Wednesday, April 15, 2009

The Income Tax System is Broken


On April 15, don't be surprised if the line at your local post office is a bit shorter than usual. That's because your neighbors may not be paying any income taxes this year.

An astonishing 43.4 percent of Americans now pay zero or negative federal income taxes. The number of single or jointly filing "taxpayers" - the word must be applied sparingly - who pay no taxes or receive government handouts has reached 65.6 million, out of a total of 151 million.

Those numbers come from an analysis published yesterday by the Tax Policy Center, a joint project of the Urban Institute and Brookings Institution. Neither is a low-tax or conservative advocacy group; the Urban Institute was created under the Johnson administration during the Great Society era, and it receives most of its funding from the federal government.

"You've got a larger and larger share of people paying less and less for the services provided by the federal government," says Roberton Williams, a senior fellow at the Tax Policy Center. "The concern is that the majority can say, 'Let's have more benefits, spend more,' if they're not paying for it. It's 'free.' That's not a good thing to have."

By historic standards, today's situation is an aberration. Between 1950 and 1990, the number of owe-no-money federal tax returns averaged 21 percent, dipping to 18 percent in 1986, according to Tax Foundation data. In the 1990s, the owe-no-money percentage hovered around 25 percent of taxpayers.

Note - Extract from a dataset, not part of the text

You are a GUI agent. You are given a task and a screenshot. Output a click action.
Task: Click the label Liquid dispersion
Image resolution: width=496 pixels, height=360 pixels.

But then politicians began another round of tinkering with the tax code, adding reams of new pages to an already incomprehensible set of rules that even the guy overseeing the IRS can't seem to figure out.

Democrats wanted to lower taxes on the least affluent, while Republicans wanted to lower taxes on everyone. The result was bipartisan enthusiasm for tax credits aimed at everything from children (1997) and college students (1997) to hybrid cars (2005) and homebuyers (2009). Many of these credits dole out cash to people even if they report no income, making them mere government handouts.